Evolution of recombination
Genetic recombination is a fundamental biological process that ensures proper chromosomal segregation during the reduction division of meiosis. During recombination, homologous chromosomes exchange genetic material through crossing-overs. These events lead to breaking the parental allelic associations and can create new combination of alleles in the offspring. This makes recombination one of the drivers of the evolution of genetic diversity in populations.
The distribution of crossing-overs in a population of gametes is not homogeneous along a chromosome : some genomic regions recombine more than others, meaning that the probability that they are involved in a crossover event is higher. This probability is measured in terms of their recombination rate wich is expressed in Morgans (expected number of crossovers) per base (unit of physicical distance along a DNA molecule) or more usually in centiMorgans (hundredth of Morgans) per megabase (millions of base pairs). Knowing the distribution of recombination rates along the genome is important because it allows to understand the constraints on the transmission of alleles from parent to offspring. These constraints are fundamental in many applications of genetics such as for the interpretation of observed allelic associations in populations, the association between genetic and phenotypic variation or for predicting the outcome of selection.

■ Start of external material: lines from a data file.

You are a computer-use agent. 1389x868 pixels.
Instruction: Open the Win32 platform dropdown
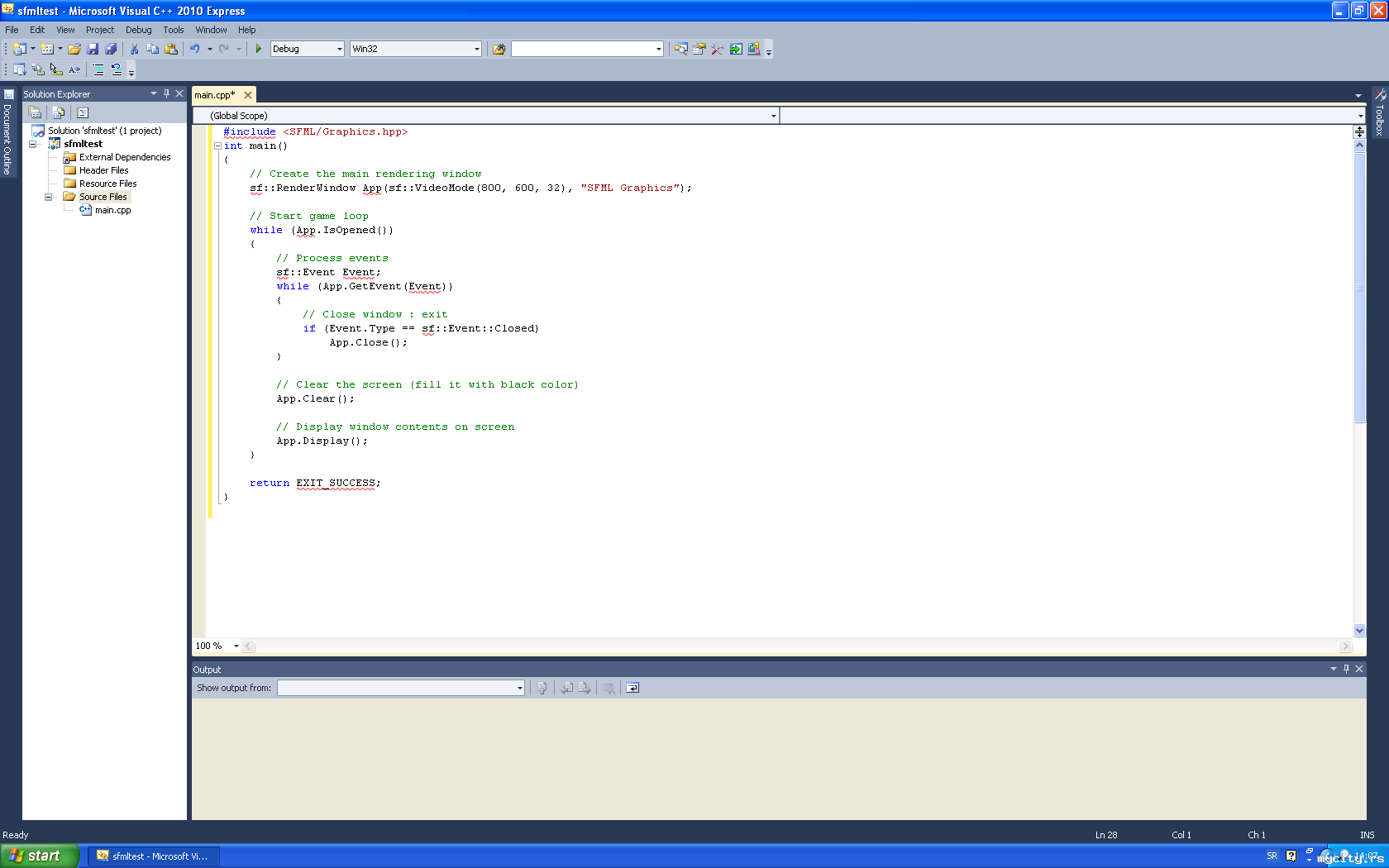476,49
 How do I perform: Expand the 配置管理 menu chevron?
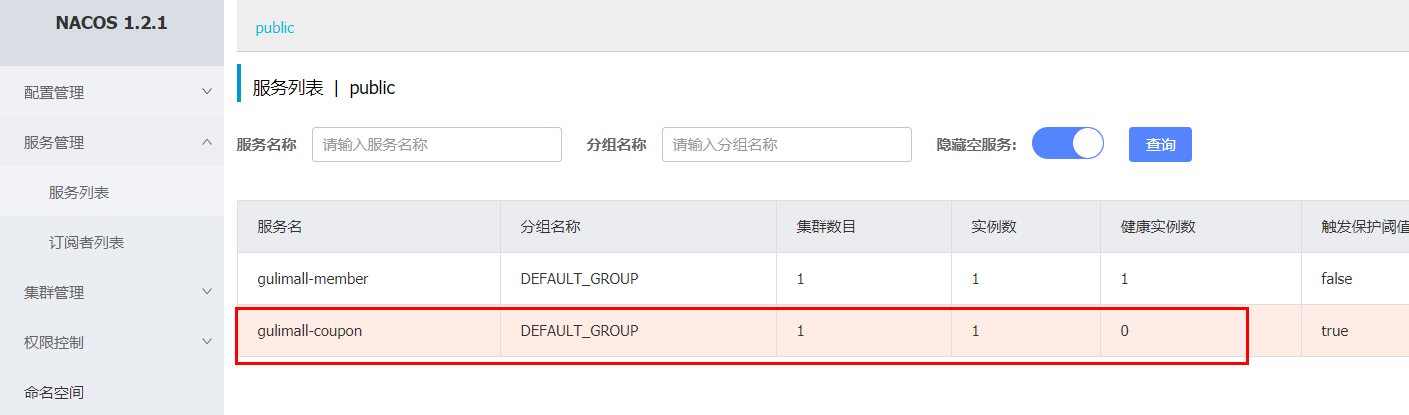[207, 92]
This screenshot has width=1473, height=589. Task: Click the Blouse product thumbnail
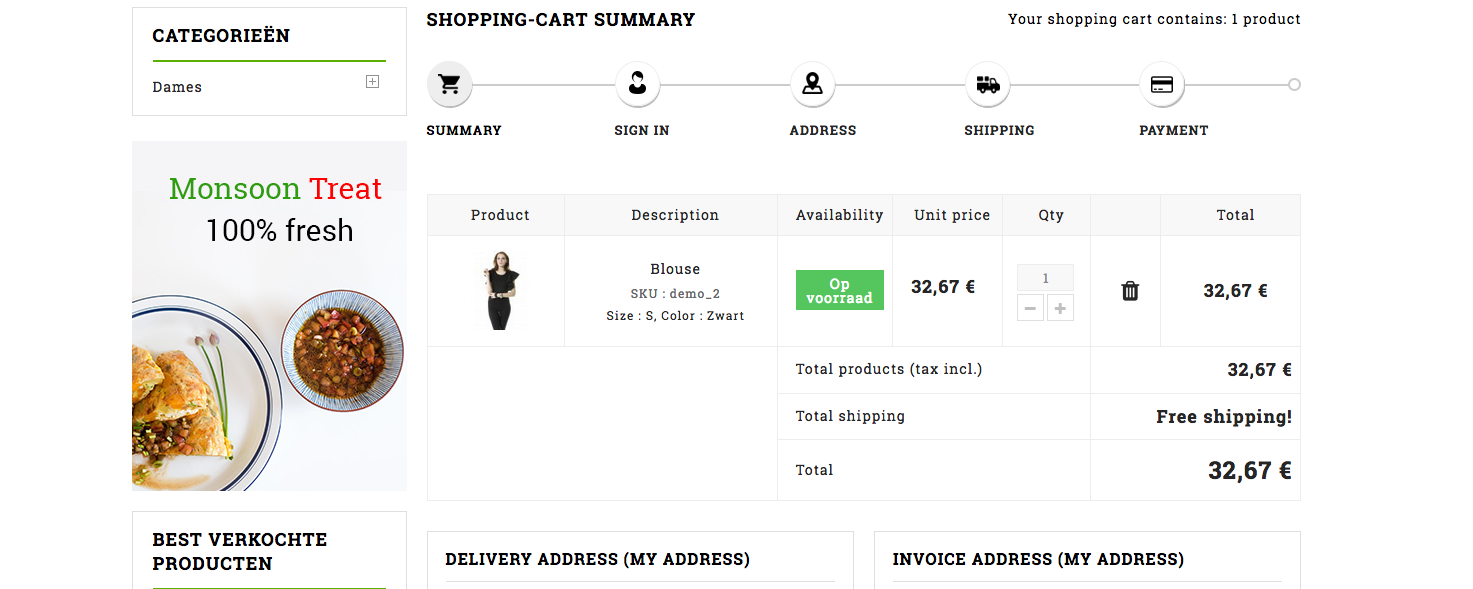pos(500,290)
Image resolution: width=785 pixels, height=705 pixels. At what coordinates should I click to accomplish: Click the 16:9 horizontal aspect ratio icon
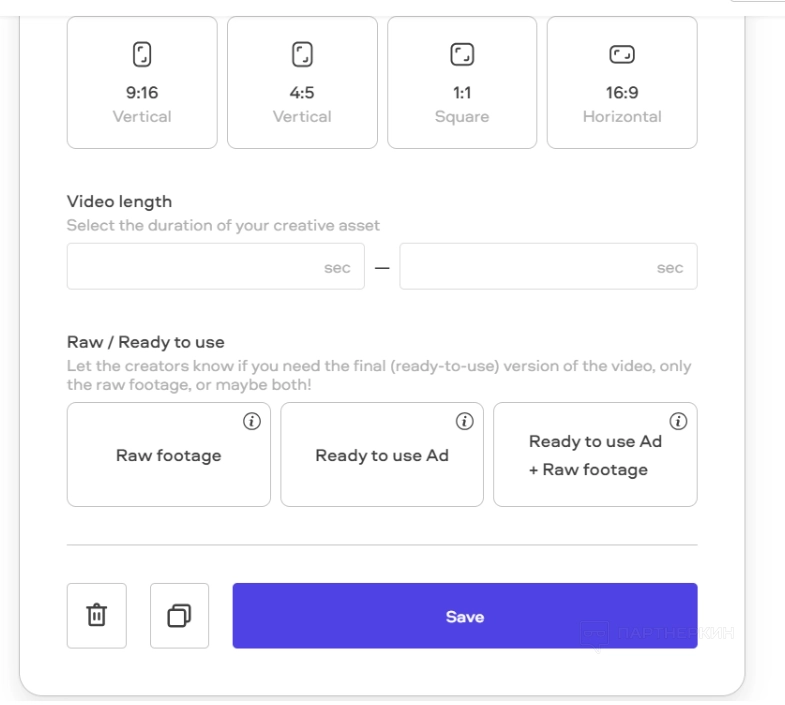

Large scale genotyping of families and populations allows to estimate precisely recombination rates along the genome. We developped the Yapp software dedicated to analyzing such large datasets.
We applied this approach to different species. This revealed that there is substantial inter-individual variation on recombination rates and that part of this variation is due to genetic factors (Petit et al. 2017; Etourneau, Rupp, and Servin 2025). By analysing data obtained from genomics selection programs, we have mapped tens of thousands of crossovers along the sheep and goat genomes and showed that there is substantial heritability to the number of crossovers per meiosis in both species. We were able to discover a few genomic regions that harbour mutations associated with this genetic variability. We are currently building on these results to understand the evolution of recombination patterns during speciation in ruminants.